Collected data entries:

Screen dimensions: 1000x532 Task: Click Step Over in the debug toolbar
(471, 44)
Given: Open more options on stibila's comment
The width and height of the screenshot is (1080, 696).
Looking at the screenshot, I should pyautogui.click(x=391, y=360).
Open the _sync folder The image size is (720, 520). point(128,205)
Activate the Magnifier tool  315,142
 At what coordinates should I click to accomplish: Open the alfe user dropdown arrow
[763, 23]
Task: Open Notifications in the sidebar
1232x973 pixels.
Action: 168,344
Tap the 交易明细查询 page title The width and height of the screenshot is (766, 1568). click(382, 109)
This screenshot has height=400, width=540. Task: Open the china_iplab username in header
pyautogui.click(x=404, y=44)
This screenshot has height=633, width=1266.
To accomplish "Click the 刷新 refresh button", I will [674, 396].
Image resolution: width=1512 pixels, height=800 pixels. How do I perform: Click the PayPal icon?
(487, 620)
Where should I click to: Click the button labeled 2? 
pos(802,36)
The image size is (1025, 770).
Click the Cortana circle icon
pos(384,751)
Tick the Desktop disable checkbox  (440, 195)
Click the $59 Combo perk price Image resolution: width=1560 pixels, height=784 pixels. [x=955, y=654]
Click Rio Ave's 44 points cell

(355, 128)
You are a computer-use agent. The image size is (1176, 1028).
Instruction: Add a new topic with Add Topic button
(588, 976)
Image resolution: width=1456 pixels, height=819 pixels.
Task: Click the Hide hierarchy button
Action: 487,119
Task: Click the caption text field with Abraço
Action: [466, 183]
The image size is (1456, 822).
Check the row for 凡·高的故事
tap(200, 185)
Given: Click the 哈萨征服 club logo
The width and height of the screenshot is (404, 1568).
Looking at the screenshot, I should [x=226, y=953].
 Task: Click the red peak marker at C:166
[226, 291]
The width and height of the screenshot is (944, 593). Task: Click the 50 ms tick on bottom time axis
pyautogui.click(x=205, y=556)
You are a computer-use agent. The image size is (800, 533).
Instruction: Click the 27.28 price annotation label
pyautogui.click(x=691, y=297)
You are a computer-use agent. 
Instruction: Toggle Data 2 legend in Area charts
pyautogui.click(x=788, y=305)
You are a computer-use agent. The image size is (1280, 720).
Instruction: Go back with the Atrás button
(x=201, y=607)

WHAT YOU HAVE TO DO —
Reproduce every line of the data above verbatim, without altering anything.

SOLUTION FOR THIS PROBLEM —
Screen dimensions: 1000x532 Task: Click Step Over in the debug toolbar
(471, 44)
Given: Open more options on stibila's comment
The width and height of the screenshot is (1080, 696).
Looking at the screenshot, I should pyautogui.click(x=391, y=360).
Open the _sync folder The image size is (720, 520). point(128,205)
Activate the Magnifier tool  315,142
 At what coordinates should I click to accomplish: Open the alfe user dropdown arrow
[763, 23]
Task: Open Notifications in the sidebar
1232x973 pixels.
Action: 168,344
Tap the 交易明细查询 page title The width and height of the screenshot is (766, 1568). click(382, 109)
This screenshot has height=400, width=540. Task: Open the china_iplab username in header
pyautogui.click(x=404, y=44)
This screenshot has height=633, width=1266.
To accomplish "Click the 刷新 refresh button", I will [674, 396].
Image resolution: width=1512 pixels, height=800 pixels. How do I perform: Click the PayPal icon?
(487, 620)
Where should I click to: Click the button labeled 2? 
pos(802,36)
The image size is (1025, 770).
Click the Cortana circle icon
pos(384,751)
Tick the Desktop disable checkbox  (440, 195)
Click the $59 Combo perk price Image resolution: width=1560 pixels, height=784 pixels. [x=955, y=654]
Click Rio Ave's 44 points cell

(355, 128)
You are a computer-use agent. The image size is (1176, 1028).
Instruction: Add a new topic with Add Topic button
(588, 976)
Image resolution: width=1456 pixels, height=819 pixels.
Task: Click the Hide hierarchy button
Action: 487,119
Task: Click the caption text field with Abraço
Action: [466, 183]
The image size is (1456, 822).
Check the row for 凡·高的故事
tap(200, 185)
Given: Click the 哈萨征服 club logo
The width and height of the screenshot is (404, 1568).
Looking at the screenshot, I should [x=226, y=953].
 Task: Click the red peak marker at C:166
[226, 291]
The width and height of the screenshot is (944, 593). Task: Click the 50 ms tick on bottom time axis
pyautogui.click(x=205, y=556)
You are a computer-use agent. The image size is (800, 533).
Instruction: Click the 27.28 price annotation label
pyautogui.click(x=691, y=297)
You are a computer-use agent. 
Instruction: Toggle Data 2 legend in Area charts
pyautogui.click(x=788, y=305)
You are a computer-use agent. The image size is (1280, 720).
Instruction: Go back with the Atrás button
(x=201, y=607)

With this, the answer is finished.